Wie viel Zeit verbringst du auf nicht-berufliche Art und Weise in den Bergen?
Ich denke das Verhältnis liegt bei 70% beruflich und 30% privat. Aber so genau kann ich das nicht sagen, da sich bei mir das Berufliche mit dem Privaten – vor allem bei Reisen und Expeditionen – nicht immer trennen lässt. Und ehrlich gestanden will ich das auch gar nicht. Nicht selten reise ich der Gruppe voraus oder bleibe nach der Expedition noch länger im Land, um weitere Touren zu unternehmen. Auf diese Weise konnte ich viele Länder und Bergregionen in einer Intensität kennen lernen, wie es für mich nicht möglich gewesen wäre – nicht zuletzt aus finanziellen Gründen. Diese oft langen Aufenthalte ermöglichen mir eine hohe fotografische „Ausbeute“, welche ich wiederum in meine Vorträge einbinden kann. Das eine ergibt also das andere: Für mich eine perfekte Verbindung aus meinem Beruf als Bergführer, meiner Vortragstätigkeit und Freizeit.
Folglich lässt sich dein Beruf mit Freundschaften und Familie vereinbaren?
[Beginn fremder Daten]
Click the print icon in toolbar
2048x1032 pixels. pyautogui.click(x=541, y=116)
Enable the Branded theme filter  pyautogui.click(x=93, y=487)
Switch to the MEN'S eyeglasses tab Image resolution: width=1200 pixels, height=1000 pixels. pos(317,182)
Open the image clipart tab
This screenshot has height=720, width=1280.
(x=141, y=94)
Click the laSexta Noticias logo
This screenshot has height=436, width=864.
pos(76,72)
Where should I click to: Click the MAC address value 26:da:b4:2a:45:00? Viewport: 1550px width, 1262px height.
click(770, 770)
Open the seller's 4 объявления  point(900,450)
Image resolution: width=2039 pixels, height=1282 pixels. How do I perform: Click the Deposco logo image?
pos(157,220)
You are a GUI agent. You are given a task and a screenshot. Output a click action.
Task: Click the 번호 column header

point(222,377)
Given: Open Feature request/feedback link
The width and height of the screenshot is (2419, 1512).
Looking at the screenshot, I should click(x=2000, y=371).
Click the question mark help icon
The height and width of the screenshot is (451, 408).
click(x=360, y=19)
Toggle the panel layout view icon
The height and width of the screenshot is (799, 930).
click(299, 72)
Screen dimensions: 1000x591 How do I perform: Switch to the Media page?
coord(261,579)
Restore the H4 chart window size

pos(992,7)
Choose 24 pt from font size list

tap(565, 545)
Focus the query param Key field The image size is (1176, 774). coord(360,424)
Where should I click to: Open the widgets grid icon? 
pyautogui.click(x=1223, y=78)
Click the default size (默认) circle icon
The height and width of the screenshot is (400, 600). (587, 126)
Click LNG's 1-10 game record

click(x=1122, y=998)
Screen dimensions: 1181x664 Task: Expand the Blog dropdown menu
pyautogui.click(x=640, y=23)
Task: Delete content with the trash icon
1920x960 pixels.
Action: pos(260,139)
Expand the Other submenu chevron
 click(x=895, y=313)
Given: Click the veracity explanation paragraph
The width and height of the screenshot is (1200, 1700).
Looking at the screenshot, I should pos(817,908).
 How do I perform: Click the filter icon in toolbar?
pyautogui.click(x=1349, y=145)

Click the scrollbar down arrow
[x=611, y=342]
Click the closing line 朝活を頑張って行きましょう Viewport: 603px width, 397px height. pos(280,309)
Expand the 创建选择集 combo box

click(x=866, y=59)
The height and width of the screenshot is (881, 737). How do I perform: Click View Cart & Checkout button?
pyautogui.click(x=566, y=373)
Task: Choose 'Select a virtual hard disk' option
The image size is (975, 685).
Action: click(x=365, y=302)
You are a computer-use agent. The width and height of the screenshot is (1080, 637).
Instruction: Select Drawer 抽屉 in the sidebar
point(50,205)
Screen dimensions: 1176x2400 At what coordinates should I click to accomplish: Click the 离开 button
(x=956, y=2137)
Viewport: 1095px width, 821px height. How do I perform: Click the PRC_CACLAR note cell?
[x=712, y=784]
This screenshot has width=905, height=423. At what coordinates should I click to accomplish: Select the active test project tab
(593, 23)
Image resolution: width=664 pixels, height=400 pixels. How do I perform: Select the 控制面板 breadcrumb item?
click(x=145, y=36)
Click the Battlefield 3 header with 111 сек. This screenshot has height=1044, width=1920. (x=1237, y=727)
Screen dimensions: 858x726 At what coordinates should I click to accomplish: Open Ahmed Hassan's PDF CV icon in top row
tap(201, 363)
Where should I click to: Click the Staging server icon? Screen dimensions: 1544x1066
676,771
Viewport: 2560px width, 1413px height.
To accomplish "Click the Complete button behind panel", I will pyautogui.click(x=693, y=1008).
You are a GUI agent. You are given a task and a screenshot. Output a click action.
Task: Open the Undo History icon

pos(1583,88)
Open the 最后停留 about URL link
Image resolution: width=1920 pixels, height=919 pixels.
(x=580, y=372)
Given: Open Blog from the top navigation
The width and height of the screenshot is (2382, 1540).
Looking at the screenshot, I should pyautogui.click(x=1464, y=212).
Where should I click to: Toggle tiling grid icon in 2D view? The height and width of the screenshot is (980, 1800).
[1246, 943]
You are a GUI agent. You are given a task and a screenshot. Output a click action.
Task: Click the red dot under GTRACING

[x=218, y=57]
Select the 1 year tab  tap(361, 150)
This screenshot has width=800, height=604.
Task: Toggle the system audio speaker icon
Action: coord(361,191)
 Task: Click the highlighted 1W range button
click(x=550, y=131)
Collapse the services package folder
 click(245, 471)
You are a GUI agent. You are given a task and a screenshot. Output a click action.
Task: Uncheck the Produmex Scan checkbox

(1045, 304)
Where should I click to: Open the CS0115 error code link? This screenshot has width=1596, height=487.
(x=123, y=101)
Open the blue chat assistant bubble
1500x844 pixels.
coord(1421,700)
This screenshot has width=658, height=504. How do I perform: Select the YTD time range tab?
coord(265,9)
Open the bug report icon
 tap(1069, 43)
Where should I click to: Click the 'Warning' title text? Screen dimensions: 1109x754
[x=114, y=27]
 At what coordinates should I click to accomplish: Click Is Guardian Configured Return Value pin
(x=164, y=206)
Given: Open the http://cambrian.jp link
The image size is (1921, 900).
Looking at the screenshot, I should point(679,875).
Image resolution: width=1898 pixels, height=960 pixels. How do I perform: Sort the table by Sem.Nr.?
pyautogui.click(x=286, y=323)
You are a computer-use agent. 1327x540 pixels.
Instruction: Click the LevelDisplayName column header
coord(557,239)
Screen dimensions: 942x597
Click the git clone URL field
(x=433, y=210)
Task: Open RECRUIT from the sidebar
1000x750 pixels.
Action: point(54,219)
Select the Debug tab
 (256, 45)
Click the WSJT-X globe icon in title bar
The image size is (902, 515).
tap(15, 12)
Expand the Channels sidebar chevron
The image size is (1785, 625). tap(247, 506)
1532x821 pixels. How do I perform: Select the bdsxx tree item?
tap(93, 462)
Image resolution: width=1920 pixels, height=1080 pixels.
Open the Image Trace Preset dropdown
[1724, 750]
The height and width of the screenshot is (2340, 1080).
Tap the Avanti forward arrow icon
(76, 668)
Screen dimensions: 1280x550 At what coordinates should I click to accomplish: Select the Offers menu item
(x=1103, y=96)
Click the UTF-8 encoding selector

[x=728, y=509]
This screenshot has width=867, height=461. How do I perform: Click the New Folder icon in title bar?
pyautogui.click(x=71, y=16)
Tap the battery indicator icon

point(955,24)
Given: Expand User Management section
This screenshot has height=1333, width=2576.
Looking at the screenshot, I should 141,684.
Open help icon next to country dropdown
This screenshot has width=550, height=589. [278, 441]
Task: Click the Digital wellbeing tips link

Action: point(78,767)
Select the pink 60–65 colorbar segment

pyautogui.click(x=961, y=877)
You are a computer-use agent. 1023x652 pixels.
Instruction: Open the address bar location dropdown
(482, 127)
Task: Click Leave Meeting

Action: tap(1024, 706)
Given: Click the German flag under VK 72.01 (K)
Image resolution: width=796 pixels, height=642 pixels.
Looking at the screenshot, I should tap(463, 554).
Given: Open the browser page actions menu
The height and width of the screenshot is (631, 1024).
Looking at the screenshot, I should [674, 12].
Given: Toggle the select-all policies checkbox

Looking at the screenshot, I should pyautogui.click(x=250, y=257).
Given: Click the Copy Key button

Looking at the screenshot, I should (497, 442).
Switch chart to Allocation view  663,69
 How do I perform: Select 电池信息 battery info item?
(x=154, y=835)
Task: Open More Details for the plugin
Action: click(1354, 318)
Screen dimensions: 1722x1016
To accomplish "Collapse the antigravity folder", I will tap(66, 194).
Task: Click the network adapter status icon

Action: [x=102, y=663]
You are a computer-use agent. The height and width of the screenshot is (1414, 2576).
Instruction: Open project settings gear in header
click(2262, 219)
Wenn man wirklich ausschließlich als Bergführer sein Geld verdient, ist man sehr viel unterwegs und somit von zu Hause weg. Das lässt sich mit einer Familie schwer vereinbaren. Leichter hat es da ein Standortbergführer, der nur regional tätig ist. Der ist am Abend wieder zu Hause, aber dafür meist am selben Berg unterwegs.
Zum Glück habe ich mit meiner Vortragstätigkeit auch ein zweites Standbein. Bei Reisen ist meine Lebenspartnerin immer wieder dabei, soweit es mit ihrem eigenen Beruf vereinbar ist. Diese Reisen genießen wir dann besonders. Es erfordert allerdings sicher ein hohes Maß an Eigenständigkeit und Flexibilität, damit eine Partnerschaft mit einem Bergführer oder einer Bergführerin gelingt.
Abschließende Frage: Wie siehst du die Zukunft der Bergführer?
Früher war ich oft in Nepal, Peru und Bolivien als Bergführer mit Gruppen unterwegs. Doch mittlerweile haben diese Länder ihre eigenen, ausgebildeten UIAA-Bergführer und die österreichischen Reiseunternehmen setzen zunehmend auf die einheimischen Fachkräfte. Diese Entwicklung finde ich grundsätzlich gut und befürworte sie, für meinen persönlichen Tätigkeitsbereich stelle ich hier aber eine Veränderung fest.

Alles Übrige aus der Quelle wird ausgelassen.